(Extracted records)
*** Block opens ***
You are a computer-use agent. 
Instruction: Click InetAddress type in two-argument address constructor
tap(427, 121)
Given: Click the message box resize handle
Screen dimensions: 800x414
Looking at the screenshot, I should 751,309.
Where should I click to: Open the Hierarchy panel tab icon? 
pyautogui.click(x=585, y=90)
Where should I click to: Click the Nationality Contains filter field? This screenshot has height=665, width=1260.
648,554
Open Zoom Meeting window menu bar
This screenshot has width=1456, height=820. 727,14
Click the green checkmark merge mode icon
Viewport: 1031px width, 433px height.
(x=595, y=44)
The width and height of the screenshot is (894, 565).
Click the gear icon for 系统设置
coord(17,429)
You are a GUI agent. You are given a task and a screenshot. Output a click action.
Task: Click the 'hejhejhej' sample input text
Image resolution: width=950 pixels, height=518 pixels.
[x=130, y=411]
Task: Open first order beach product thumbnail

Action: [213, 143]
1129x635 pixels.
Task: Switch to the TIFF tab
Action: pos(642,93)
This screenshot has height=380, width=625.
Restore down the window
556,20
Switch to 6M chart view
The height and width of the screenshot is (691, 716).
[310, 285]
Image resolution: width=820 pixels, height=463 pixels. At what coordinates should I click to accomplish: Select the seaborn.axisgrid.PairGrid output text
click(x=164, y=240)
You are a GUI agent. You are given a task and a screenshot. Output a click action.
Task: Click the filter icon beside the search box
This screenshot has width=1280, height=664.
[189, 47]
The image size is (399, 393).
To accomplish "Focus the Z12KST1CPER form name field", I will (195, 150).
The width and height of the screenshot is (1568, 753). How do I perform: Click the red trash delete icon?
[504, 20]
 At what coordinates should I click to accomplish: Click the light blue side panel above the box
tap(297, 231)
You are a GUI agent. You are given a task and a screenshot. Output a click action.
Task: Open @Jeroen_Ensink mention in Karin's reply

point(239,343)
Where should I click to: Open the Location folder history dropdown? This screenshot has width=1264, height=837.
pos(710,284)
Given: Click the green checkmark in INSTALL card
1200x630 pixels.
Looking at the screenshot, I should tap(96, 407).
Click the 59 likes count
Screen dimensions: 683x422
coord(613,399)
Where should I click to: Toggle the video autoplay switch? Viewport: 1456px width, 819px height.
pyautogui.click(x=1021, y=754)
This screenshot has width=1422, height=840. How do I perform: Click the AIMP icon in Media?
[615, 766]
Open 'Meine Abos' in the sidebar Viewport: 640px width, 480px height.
*** Block closes ***
AIM OF THE TASK =>
Copy out the lines of the records above in which the string "checkmark" appears.

YOUR SOLUTION =>
Click the green checkmark merge mode icon
Given: Click the green checkmark in INSTALL card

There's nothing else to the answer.